Twenty-one
She could never remember what happened after that, or how she returned to the forest. How day ended and night came, or how long she had stared at the sky and the stars.
Or how, as time passed, the jasmine f lowers lost their scent and disappeared and, with them, the birds too seemed to have left.
She moved away from what was their home because of the memories it brought back. She carried only her father’s flute, and a small bag that her mother had given her.
Some of the villagers took pity on her and gave her tea and bread in the beginning. But no one really liked orphans, for they were seen as harbingers of bad luck.

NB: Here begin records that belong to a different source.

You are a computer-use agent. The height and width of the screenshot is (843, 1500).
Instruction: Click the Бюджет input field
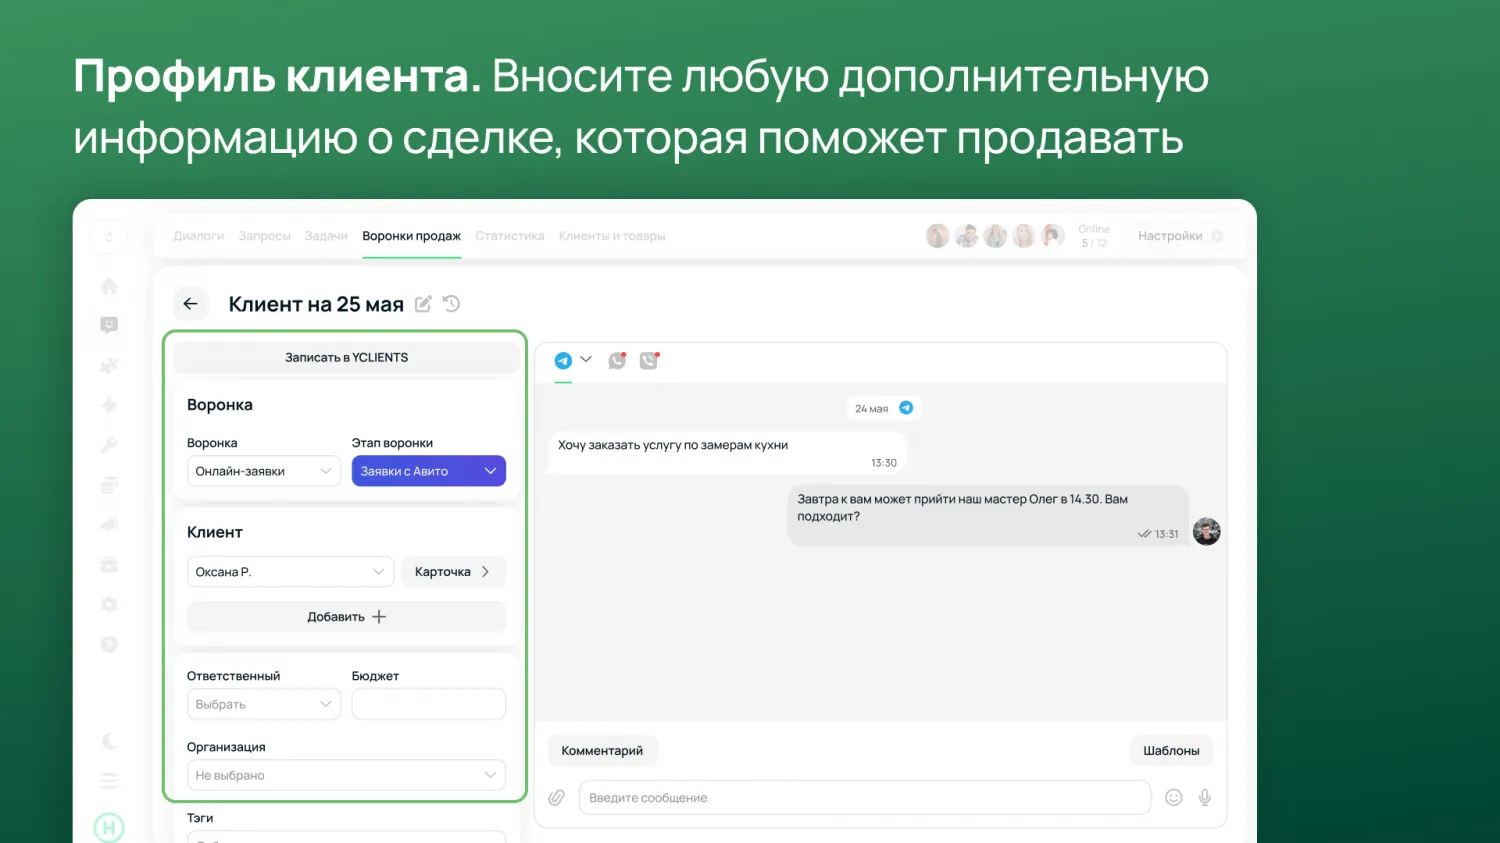pos(428,704)
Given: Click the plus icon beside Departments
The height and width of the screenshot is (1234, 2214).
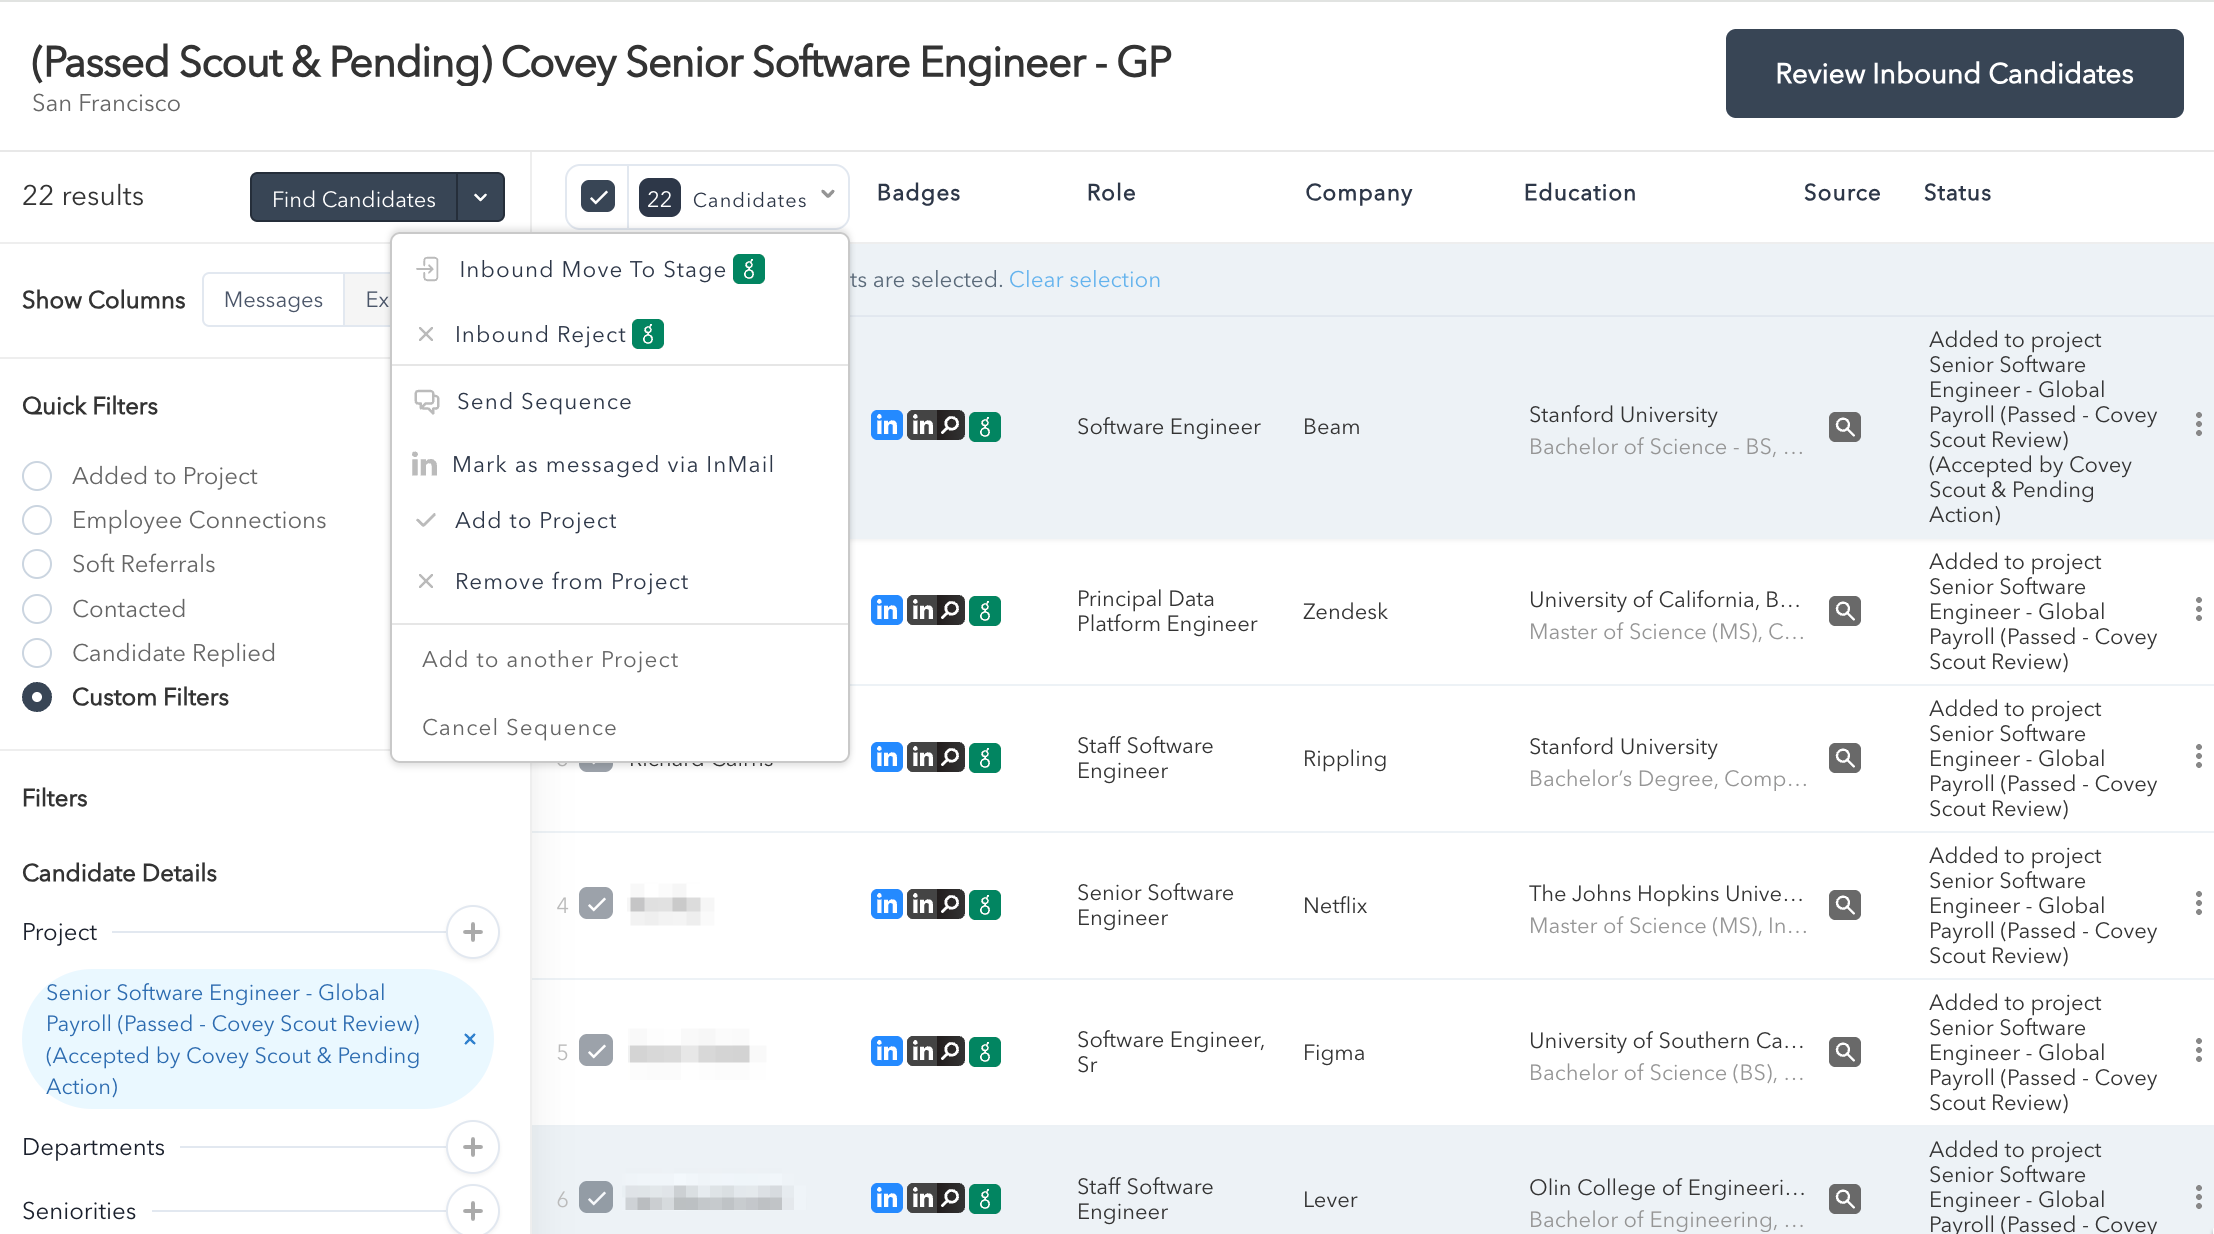Looking at the screenshot, I should point(473,1147).
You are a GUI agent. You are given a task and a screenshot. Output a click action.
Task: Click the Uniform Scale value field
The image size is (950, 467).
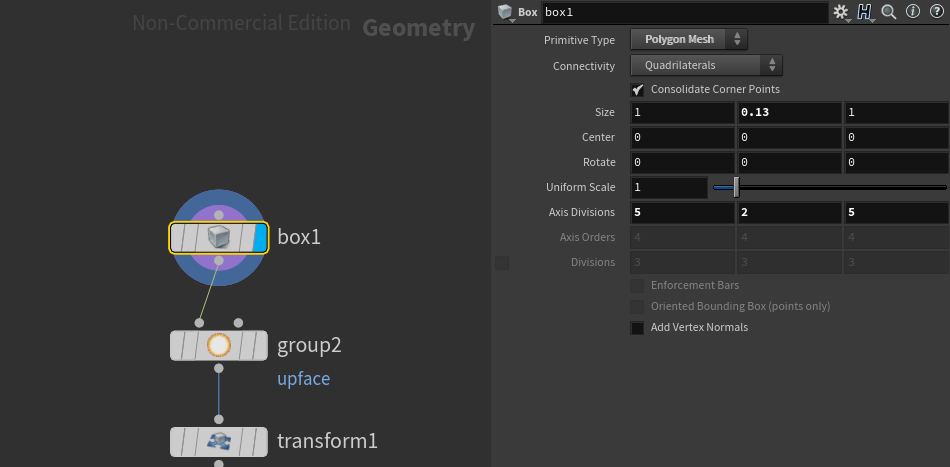(668, 187)
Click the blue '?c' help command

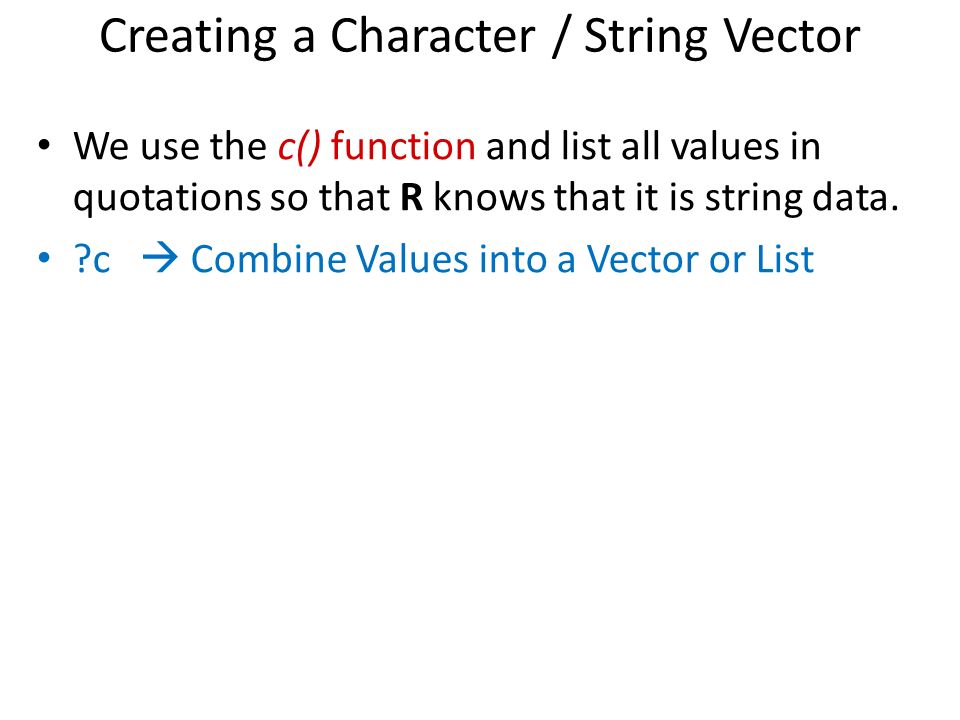[x=92, y=259]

The bicycle man, who was short of help and a bit of a miser, thought that he could save money by letting her clean the bicycles and pump air into the tyres. He did not pay her any money for her labour. ‘Don’t know what she’ll do with the money. Buy drugs or other bad things. Better to feed the wretch is what. I say,’ he would say. And so, every evening after sundown, he would give her a loaf of bread and some fruit as wages for a day of work.
With the death of her parents, her world had changed, suddenly and completely. Gone was the time when she would be tucked into bed with stories, smell the jasmines in her mother’s hair or wake to the sound of her father playing the flute. Gone indeed were laughter and love.
The other children rarely spoke to her. They would find her torn clothes and matted hair amusing and disgusting. They spoke of her loss as retribution for the sins of her past life. This was her punishment and atonement, they would say.
At night, she would lie under an enormous tree, gaze at the stars and dream. Could it be that her parents were up there in the distant sky, she wondered. Or, were they still struggling to become stars, because she had not yet learnt to let go. She would sigh and, many a night, cry herself to sleep for she could not let go.
She had not known the geography teacher then, or indeed, his kind and gentle wife.